== Dataset ==
----------------------------------------

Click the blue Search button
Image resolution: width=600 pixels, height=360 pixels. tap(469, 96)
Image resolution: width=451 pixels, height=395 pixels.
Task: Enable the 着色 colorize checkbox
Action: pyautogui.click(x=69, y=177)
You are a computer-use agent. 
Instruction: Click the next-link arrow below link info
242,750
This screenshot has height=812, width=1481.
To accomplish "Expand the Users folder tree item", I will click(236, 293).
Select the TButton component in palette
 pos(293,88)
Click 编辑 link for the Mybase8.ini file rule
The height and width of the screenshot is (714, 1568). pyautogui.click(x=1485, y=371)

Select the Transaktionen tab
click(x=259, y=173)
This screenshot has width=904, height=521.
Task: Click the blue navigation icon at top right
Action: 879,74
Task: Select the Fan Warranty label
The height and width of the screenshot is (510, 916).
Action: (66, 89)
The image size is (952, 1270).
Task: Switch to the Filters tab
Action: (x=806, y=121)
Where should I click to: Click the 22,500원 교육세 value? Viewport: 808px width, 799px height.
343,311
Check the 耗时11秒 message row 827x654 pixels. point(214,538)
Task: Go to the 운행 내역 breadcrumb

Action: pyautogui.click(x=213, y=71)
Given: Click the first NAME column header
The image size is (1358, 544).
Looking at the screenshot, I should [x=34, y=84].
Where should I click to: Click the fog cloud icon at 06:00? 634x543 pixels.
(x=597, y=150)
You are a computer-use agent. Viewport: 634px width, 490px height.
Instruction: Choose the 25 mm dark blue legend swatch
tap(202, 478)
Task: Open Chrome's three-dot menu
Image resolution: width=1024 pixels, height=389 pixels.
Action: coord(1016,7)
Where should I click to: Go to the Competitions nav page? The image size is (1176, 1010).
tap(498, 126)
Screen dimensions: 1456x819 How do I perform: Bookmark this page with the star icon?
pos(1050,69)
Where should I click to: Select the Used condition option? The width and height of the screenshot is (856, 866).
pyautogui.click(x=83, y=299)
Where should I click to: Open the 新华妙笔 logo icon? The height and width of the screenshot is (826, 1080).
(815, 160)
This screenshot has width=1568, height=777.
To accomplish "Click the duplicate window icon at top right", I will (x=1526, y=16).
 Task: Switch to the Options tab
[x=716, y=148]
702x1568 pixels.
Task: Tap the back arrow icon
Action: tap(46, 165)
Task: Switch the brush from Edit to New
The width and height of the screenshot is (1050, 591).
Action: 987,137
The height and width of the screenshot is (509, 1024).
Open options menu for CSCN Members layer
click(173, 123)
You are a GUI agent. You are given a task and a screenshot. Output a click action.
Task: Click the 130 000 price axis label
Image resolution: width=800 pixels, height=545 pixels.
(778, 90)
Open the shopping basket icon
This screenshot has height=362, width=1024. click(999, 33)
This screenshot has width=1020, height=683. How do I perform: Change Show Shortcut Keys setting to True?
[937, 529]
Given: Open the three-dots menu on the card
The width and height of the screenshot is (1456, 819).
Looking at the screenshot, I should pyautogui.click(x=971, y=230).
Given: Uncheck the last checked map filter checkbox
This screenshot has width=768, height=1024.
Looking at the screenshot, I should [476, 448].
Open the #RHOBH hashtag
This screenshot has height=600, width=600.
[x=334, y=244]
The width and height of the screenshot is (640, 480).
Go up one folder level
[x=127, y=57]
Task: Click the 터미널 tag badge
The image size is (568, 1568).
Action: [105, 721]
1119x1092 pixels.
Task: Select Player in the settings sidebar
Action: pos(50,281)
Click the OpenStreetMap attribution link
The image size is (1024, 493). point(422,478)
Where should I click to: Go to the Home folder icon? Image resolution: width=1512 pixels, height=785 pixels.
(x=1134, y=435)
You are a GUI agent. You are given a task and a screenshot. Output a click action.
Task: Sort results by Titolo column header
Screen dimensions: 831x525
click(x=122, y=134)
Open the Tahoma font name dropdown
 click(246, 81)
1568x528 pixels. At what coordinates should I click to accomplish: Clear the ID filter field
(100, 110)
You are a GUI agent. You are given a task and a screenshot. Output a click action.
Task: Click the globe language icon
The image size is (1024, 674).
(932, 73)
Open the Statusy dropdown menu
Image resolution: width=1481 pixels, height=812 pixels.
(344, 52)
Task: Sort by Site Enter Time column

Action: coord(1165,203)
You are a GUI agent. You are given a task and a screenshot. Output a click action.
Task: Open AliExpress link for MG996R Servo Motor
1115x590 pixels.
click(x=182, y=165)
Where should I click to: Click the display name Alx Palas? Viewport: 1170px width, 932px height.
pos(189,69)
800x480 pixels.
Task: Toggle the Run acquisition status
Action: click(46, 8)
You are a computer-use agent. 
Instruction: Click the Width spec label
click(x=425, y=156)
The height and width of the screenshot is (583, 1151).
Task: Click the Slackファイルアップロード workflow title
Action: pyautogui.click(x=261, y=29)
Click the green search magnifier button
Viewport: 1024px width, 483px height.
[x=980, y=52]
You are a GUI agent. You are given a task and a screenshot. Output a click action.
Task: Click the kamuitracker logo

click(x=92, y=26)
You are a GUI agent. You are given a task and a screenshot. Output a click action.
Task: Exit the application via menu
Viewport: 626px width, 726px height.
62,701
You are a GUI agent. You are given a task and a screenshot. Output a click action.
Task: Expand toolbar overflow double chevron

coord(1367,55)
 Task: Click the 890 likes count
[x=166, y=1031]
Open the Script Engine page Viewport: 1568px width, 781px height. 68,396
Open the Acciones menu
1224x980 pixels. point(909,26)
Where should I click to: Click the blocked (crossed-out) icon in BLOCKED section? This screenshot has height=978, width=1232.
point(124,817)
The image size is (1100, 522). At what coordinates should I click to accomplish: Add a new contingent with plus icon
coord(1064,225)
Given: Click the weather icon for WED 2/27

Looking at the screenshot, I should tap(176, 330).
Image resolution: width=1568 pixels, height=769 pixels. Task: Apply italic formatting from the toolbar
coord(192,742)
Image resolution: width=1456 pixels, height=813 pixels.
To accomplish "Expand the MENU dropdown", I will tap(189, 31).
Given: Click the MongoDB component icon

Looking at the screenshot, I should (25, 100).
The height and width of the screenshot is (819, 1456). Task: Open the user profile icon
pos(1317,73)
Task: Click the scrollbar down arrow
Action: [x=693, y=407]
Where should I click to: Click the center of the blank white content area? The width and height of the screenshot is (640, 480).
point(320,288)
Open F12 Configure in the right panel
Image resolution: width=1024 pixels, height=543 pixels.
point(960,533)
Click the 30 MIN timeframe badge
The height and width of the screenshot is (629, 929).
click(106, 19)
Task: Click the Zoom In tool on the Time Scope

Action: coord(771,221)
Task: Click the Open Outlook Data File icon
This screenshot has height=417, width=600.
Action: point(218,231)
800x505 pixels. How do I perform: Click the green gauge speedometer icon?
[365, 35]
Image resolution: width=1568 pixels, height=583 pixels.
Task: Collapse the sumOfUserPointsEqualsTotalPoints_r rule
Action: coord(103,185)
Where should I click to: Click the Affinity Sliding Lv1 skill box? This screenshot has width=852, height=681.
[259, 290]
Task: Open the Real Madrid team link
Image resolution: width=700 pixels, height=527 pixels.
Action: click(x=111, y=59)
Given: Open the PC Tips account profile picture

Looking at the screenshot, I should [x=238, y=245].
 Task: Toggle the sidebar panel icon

----------------------------------------

== Direction ==
Copy out the lines starting at the one containing "Click the OpenStreetMap attribution link" and ending at the one containing "click(x=122, y=134)", both included, without changing anything.

== Exercise answer ==
Click the OpenStreetMap attribution link
The image size is (1024, 493). point(422,478)
Where should I click to: Go to the Home folder icon? Image resolution: width=1512 pixels, height=785 pixels.
(x=1134, y=435)
You are a GUI agent. You are given a task and a screenshot. Output a click action.
Task: Sort results by Titolo column header
Screen dimensions: 831x525
click(x=122, y=134)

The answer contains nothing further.